Ci sono personaggi passati alla storia per aver dato il via a nuovi campi del sapere o comunque per essersi trovati come protagonisti di primo piano nella temperie culturale che ha visto nascere nuovi settori della ricerca, soprattutto in campo scientifico. È il caso di Lazzaro Spallanzani e di Gregor Mendel: il primo alle origini della biologia sperimentale, il secondo della genetica. Cogliendo questo elemento comune, Francesco Agnoli e Enzo Pennetta hanno pensato di presentare insieme i profili dei due scienziati in un volume in uscita nei prossimi giorni da Cantagalli.

In realtà, come il testo porta alla luce, ci sono anche altri fattori che accomunano i due personaggi. Uno è, evidentemente, la più ampia area di ricerca, cioè quella del mondo biologico, da sempre indagato da studiosi e filosofi ma solo dal Seicento oggetto di analisi sperimentale e comunque con un avvio “da diesel”, non certo prorompente come quello della fisica galileiana e newtoniana. Oggi la situazione è ben diversa e, benché la fisica non abbia rallentato la sua corsa (basti pensare a quel che succede al Cern) bisogna dire che le bioscienze sono cresciute enormemente e il loro sviluppo è accelerato; e ciò comporta un’accelerazione anche dei problemi e delle ricadute etiche e filosofiche che, nel caso delle scienze della vita sono ancor più acute. Anche per questo è interessante andare alle origini e far emergere un approccio a queste scienze un po’ diverso da come se ne sente parlare quotidianamente.

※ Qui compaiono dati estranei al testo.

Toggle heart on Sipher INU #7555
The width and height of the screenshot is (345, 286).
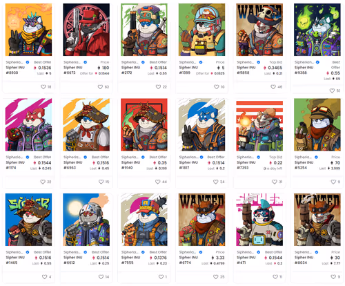(161, 277)
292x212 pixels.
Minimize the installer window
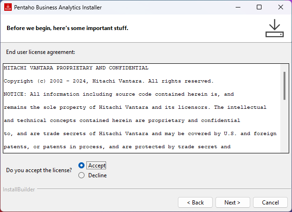point(238,8)
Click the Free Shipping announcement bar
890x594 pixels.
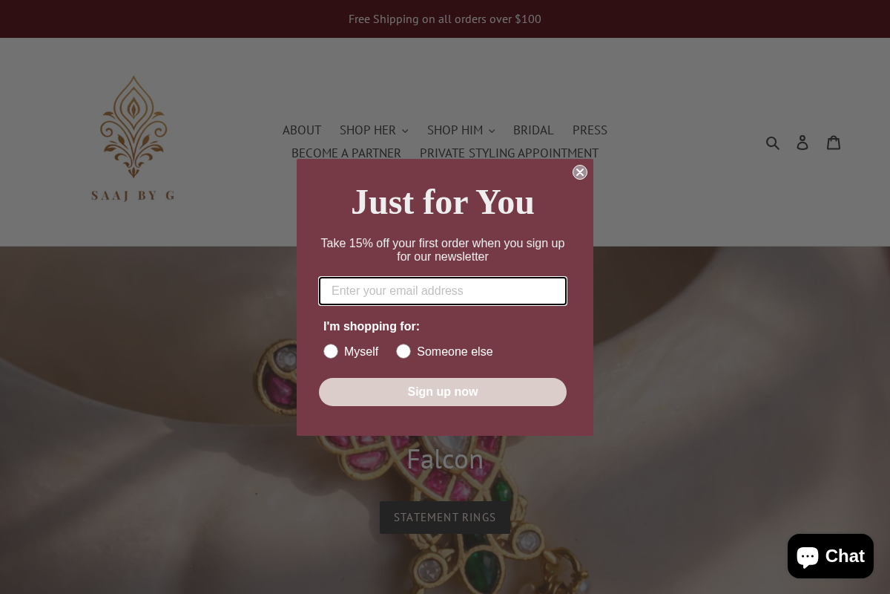(x=445, y=19)
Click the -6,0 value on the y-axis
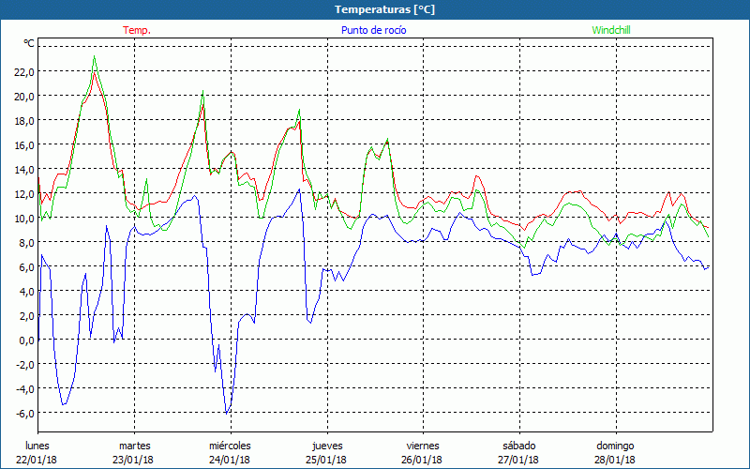The height and width of the screenshot is (469, 750). [x=24, y=413]
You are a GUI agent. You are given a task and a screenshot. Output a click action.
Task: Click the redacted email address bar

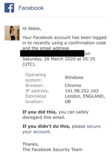point(52,53)
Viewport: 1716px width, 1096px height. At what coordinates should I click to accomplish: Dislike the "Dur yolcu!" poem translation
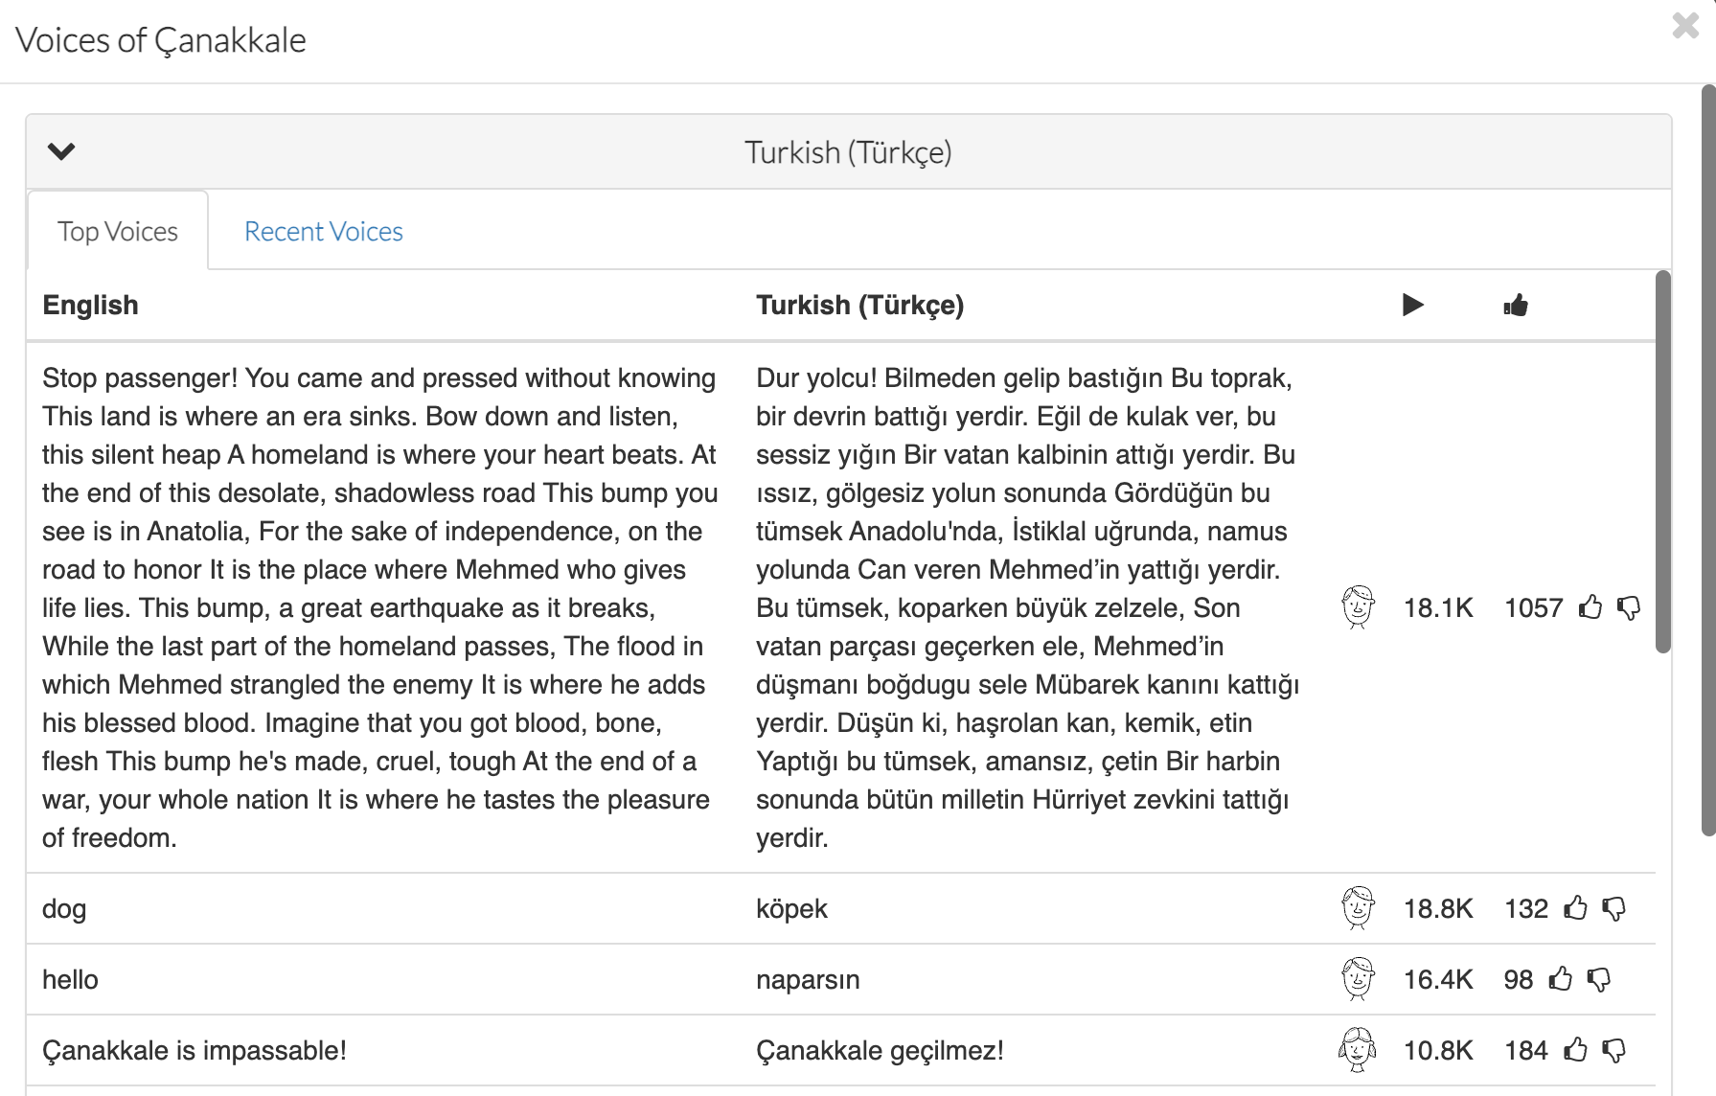tap(1629, 607)
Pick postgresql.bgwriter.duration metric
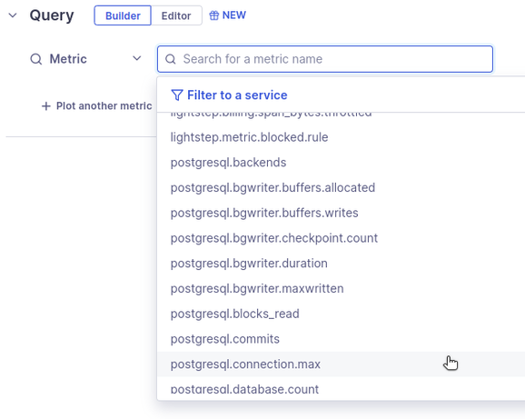Viewport: 525px width, 419px height. click(x=341, y=264)
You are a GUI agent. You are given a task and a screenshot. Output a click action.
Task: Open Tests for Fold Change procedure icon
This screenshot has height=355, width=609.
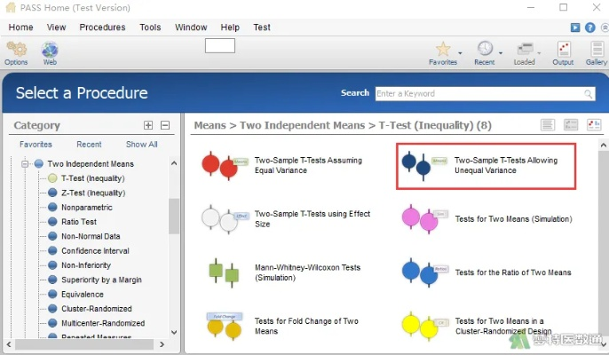(x=223, y=327)
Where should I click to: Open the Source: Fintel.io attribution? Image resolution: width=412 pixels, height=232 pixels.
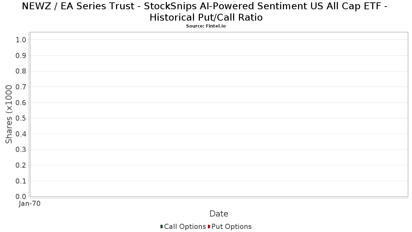pos(206,26)
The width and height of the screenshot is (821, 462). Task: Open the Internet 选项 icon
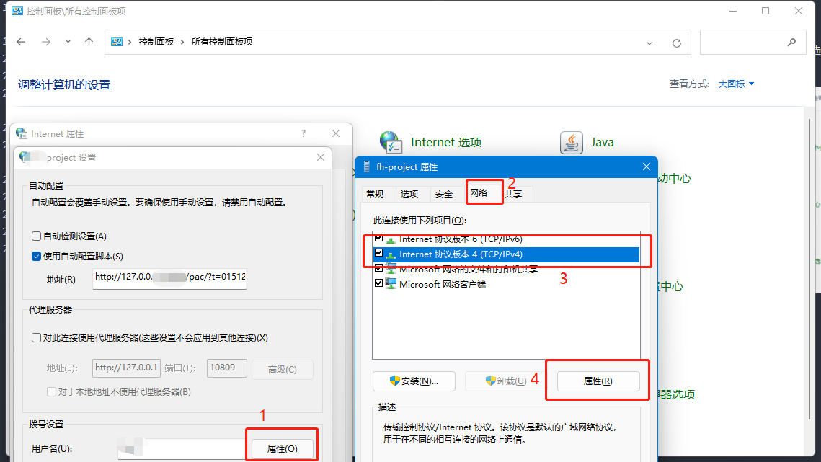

Parlando di Spallanzani, la sua posizione libera e attenta alla realtà lo ha portato a scoperte importanti, che hanno superato concezioni che resistevano da secoli; come nel caso della confutazione chiara e definitiva dell’idea della generazione spontanea: un risultato scientifico che gli è valso una fama a livello europeo, evidenziata dalla ammissione a una prestigiosa istituzione come era la Royal Society inglese. La sua però era una visione ampia che ha attraversato diversi settori delle scienze mediche arrivando anche ad altri risultati: sulla circolazione sanguigna, sulla riproduzione, sui meccanismi della digestione. Non senza qualche incidente di percorso e qualche errore di interpretazione, come quello che lo tenne legato alla visione preformista dell’embrione; ma questo non fa che confermare il carattere dell’esperienza scientifica come cammino umano con i suoi limiti e i suoi tentativi.